Por exemplo, quando se diz que não se deve memorizar, está a pôr-se em causa uma capacidade incrível das crianças que é a memória e a tabuada é para memorizar. Por isso mesmo, é que eu tenho alunos de 12.º ano que às vezes nem sabem quanto é 9x3. Há alunos que não me sabem conjugar os verbos: só me dizem presente, passado e futuro. E isso é porque não se estuda a gramática desde o início.
Diz que a falta de paz no sistema educativo contribuiu para a degradação da sua qualidade. Ainda assim, pede aos professores que desobedeçam às actuais directivas. Em que ficamos?
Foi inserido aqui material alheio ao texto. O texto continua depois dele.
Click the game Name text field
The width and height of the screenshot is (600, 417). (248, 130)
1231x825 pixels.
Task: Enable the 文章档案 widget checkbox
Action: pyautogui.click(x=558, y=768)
Esta ‘guerra’ foi suscitada pela imposição de tanta novidade. Era o novo só pelo novo e os professores nunca foram convidados a intervir. Só uma facção – aquela que era a favor destas novas teorias. O que eu peço no meu livro é que é preciso desobedecer a isto: não posso obedecer a quem me vem dizer que eu tenho de ser compreensiva com os erros ortográficos. A paz é um bem essencial para se ensinar, mas se obedecermos a tudo isto, estamos a abandalhar a nossa profissão e isto não é correcto, nem connosco, nem com os próprios alunos. Há momentos em que é forçoso desobedecer, nem que nos ameacem. A mim ameaçaram-me várias vezes…
Quem a ameaçou? Pais?
Não. (silêncio)
O sistema?
O sistema, precisamente.
Mais recentemente, criticou também o programa Novas Oportunidades, pelo facilitismo com que atribuiu competências…
Trata-se de uma fraude e de uma falta de respeito para com as pessoas que acreditaram no programa, Conheço inúmeros alunos que pensavam que voltavam à escola para aprender e aperceberam-se de que não iam aprender nada. Não se faz o 7.º, 8.º e 9.º em três meses, não se faz o 10.º, 11.º e 12.º ano em seis meses. Isto não tem qualquer equivalência, porque se esses alunos fossem questionados, não sobre as matérias até do 10.º,11.º e 12.º, mas sobre qualquer coisa minimamente inteligente, estavam a zero. Eles são a personificação da ignorância, mas uma ignorância que é fomentada pelo próprio sistema e, por isso mesmo, eu digo: é preciso desobedecer a isto.